Congo, Africa’s biggest copper producer, banned exports of copper and cobalt concentrates in 2013 to encourage miners to process and refine the ore within its borders.
But the country does not have enough smelting capacity and has repeatedly issued waivers.
A full-scale ban would lead to a drastic fall in Congo’s copper exports.
It would also deliver a heavy blow to neighboring Zambia, which processes Congolese copper and cobalt.
“There have been exemptions for certain reasons. Each time, we analyze the file with all the technical data. The applications are submitted with the justifications,” mines minister Willy Kitobo told Reuters.
“These mining companies and the processors interested in purchasing these concentrates have been invited to Kinshasa on (August) 20th to see what can be done.”
In January, China’s state-owned mining company CNMC launched Congo’s first large-scale smelter, the Lualaba Copper Smelter (LCS).
The government joint venture is capable of processing 400,000 tonnes of copper concentrate and producing around 120,000 tonnes of copper blister per year.

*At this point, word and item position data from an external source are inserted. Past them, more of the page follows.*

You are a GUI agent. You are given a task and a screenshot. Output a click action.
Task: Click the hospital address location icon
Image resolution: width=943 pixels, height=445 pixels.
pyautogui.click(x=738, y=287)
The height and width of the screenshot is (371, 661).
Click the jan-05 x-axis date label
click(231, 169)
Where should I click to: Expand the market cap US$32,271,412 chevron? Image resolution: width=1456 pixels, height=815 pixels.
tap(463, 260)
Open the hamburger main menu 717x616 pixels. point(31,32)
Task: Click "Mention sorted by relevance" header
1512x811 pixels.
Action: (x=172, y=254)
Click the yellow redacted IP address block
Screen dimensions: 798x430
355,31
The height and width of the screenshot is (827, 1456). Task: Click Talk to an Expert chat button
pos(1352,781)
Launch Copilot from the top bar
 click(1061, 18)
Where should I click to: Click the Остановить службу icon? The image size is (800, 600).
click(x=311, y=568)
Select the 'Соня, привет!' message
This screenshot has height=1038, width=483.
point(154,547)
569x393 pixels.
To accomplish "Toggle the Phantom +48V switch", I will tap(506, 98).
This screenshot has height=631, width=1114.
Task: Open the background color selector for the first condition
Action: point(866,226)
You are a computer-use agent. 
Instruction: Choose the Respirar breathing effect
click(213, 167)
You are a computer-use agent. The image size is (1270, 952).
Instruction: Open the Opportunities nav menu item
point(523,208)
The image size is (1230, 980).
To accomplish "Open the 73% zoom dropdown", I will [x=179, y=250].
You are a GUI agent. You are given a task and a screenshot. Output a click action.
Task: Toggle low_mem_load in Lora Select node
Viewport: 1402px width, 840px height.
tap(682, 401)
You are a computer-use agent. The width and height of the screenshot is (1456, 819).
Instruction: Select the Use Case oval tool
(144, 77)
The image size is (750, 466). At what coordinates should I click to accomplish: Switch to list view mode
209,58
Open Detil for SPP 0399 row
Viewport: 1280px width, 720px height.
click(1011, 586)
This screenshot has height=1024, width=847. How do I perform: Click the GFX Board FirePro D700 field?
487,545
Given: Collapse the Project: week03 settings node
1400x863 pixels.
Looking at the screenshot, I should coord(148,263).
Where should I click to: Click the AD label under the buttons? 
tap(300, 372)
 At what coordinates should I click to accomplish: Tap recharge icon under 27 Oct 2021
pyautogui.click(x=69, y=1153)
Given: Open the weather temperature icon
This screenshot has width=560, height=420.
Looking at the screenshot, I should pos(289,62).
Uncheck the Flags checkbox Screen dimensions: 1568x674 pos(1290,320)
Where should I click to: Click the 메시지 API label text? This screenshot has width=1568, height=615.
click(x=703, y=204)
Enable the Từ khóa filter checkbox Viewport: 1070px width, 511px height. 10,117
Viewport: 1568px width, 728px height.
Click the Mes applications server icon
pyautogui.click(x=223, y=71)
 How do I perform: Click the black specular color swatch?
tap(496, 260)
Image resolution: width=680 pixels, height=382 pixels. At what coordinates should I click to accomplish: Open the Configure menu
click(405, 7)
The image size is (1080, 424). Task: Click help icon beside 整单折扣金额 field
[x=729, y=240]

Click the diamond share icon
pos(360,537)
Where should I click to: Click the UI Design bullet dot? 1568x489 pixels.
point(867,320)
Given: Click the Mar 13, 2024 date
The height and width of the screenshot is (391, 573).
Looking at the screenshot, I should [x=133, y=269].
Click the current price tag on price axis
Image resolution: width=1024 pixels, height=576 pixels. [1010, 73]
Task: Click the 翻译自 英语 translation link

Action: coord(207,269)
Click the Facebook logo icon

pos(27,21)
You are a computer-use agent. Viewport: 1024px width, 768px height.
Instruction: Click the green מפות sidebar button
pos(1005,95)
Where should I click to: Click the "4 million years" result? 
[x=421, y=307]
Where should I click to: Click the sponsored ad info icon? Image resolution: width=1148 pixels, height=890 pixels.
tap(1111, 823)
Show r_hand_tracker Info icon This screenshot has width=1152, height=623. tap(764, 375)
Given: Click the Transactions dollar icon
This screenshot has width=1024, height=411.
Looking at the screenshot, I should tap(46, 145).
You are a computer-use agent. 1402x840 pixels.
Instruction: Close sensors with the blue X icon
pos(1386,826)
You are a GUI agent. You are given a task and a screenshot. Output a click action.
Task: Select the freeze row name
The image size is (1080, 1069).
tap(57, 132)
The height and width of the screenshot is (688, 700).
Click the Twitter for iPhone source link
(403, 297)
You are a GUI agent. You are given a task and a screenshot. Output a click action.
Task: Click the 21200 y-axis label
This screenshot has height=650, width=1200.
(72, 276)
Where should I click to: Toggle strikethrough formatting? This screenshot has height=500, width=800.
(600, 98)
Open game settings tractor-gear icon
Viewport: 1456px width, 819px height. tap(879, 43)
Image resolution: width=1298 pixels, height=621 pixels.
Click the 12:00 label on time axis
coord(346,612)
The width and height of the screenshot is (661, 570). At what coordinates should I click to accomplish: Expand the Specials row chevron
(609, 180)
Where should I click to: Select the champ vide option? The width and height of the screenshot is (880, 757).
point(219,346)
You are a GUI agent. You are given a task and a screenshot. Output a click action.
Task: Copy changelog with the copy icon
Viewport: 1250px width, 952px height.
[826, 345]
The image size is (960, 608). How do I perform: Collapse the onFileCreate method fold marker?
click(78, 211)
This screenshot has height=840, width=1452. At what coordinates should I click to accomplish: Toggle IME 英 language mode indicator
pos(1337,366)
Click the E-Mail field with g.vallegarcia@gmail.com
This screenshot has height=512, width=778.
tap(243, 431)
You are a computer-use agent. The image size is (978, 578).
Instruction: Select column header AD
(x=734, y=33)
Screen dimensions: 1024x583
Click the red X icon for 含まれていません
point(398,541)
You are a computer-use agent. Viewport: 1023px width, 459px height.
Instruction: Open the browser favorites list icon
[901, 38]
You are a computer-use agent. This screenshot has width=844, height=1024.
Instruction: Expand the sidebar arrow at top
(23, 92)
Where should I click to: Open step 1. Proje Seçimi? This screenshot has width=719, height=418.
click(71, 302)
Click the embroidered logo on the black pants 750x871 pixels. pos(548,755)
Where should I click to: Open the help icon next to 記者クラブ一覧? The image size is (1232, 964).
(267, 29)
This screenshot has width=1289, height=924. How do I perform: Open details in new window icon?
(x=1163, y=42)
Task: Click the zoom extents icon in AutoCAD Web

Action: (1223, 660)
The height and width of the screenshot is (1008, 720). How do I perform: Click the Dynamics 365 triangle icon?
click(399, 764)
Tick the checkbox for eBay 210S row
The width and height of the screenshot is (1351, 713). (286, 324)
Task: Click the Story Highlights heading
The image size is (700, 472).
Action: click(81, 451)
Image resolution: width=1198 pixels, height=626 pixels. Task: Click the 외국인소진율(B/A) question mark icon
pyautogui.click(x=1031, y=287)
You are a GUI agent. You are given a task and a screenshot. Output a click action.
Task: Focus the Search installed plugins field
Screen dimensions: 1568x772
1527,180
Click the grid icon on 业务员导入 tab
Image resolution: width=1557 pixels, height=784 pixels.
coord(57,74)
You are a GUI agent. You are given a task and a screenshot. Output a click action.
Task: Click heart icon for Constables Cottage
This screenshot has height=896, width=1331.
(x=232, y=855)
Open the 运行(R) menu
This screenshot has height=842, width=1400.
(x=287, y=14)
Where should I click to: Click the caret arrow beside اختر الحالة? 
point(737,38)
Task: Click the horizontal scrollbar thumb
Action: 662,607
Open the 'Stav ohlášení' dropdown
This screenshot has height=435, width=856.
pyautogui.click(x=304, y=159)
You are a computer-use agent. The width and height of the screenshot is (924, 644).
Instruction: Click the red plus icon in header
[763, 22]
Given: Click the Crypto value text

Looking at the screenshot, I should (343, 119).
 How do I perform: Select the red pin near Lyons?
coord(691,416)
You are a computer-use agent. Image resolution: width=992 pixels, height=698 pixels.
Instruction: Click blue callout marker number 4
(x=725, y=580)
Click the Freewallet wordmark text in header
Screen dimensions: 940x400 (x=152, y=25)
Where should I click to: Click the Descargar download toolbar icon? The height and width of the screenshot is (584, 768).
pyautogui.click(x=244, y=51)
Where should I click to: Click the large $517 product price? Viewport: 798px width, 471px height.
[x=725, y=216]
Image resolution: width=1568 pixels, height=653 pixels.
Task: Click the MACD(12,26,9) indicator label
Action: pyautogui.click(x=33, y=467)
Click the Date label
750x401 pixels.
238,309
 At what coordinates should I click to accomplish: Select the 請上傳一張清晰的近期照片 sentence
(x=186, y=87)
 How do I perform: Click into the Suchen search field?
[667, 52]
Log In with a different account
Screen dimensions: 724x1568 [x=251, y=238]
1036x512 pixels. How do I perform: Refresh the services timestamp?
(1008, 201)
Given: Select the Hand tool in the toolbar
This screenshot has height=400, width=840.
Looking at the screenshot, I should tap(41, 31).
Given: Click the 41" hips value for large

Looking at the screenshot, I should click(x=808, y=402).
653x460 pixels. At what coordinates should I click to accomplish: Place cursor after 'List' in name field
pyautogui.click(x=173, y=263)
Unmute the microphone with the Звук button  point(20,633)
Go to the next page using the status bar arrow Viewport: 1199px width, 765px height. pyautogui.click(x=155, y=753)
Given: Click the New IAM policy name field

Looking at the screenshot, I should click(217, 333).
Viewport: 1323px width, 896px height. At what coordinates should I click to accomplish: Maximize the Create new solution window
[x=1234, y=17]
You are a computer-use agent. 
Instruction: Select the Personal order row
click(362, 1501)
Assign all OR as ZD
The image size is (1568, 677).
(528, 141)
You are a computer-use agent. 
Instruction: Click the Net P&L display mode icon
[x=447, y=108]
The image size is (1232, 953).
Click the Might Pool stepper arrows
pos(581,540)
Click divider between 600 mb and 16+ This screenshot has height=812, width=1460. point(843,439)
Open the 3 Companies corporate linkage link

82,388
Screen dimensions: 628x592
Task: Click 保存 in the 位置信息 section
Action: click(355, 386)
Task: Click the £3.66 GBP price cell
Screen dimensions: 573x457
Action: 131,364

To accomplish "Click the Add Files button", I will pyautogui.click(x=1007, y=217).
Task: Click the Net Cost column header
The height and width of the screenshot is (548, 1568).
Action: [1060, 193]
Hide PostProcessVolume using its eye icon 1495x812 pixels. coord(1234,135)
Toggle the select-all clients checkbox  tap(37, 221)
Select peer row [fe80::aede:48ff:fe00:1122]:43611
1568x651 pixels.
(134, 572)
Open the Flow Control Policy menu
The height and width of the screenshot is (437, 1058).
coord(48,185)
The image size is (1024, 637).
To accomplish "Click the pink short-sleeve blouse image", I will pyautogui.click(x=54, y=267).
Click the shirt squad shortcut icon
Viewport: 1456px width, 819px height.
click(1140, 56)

But even at full capacity, the LCS cannot process all Congo’s copper production. Congo produced 765,000 tonnes of copper concentrate in the first half of the year alone, the central bank said, up 13.4% year-on-year.
“Our initial take is that they’ll fill Lualaba’s capacity and then issue waivers for the rest,” said Indigo Ellis, head of Africa research at Verisk Maplecroft, a risk analytics company.
“But it’s not a sustainable option, the harm that it’ll cause for the industry and investment environment is negative.”
Congo Chamber of Mines president Louis Watum said he understands the government wants to boost beneficiation in-country, because of the revenue it generates, but said most mining companies cannot smelt in Congo because of inadequate electricity supply.